To produce a single, extremely dependable qubit—referred to as a “logical” qubit—it will probably take thousands of conventional qubits. This will significantly reduce the computing power of a quantum computer.
The problem is that scientists have only produced 128 conventional qubits thus far (you can view our qubit counter here). Therefore, it will be several years before we see widely applicable quantum computers.
What is quantum supremacy?
It’s the point at which a mathematical computation that is clearly beyond the capabilities of even the strongest supercomputer can be finished by a quantum computer.
The precise number of qubits required to do this remains unknown as scientists continue to develop new algorithms to increase the efficiency of classical machines and as supercomputing technology advances.
However, businesses and researchers are putting a lot of effort into securing the title, conducting tests against some of the most potent supercomputers in existence.

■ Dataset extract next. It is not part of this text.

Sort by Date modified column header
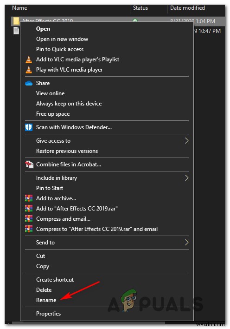 click(x=187, y=8)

The significance of reaching this milestone is a topic of much discussion in the research community. Companies are already beginning to experiment with quantum computers manufactured by firms such as IBM, Rigetti, and D-Wave, a Canadian company, rather than waiting for dominance to be declared.
Quantum machine access is also being provided by Chinese companies such as Alibaba. While some companies purchase their own quantum computers, others use ones that are made available by cloud computing providers.
Where is a quantum computer likely to be most useful first?
Doing molecular-level simulations of matter behaviour is one of the most exciting uses for quantum computing. Quantum computers are being used by automakers like Daimler and Volkswagen to replicate the chemical makeup of batteries used in electrical vehicles in an effort to uncover new ways to enhance their performance.
Additionally, pharmaceutical firms are using them to examine and contrast substances that may result in the development of novel medications.
Because the machines can quickly process large numbers of possible answers, they are also excellent for optimisation problems. For example, Airbus uses them to assist in determining the aircraft’s most fuel-efficient ascend and descent routes.
Additionally, VW has introduced a programme that determines the best routes for taxis and buses in urban areas to reduce traffic. Additionally, some experts believe that artificial intelligence could be advanced faster by using the machines.
Conclusion
Quantum computing holds the potential to transform computation by solving some kinds of issues that were previously unsolvable. Significant advancements are being made, even though no quantum computer is now complex enough to do computations that a classical computer cannot.
Today, a few major corporations and tiny start-ups have successfully developed non-error-corrected quantum computers made up of several tens of qubits; some of them are even available to the general public via cloud computing. Furthermore, advances in areas ranging from many-body physics to molecule energetics are being made with quantum simulators.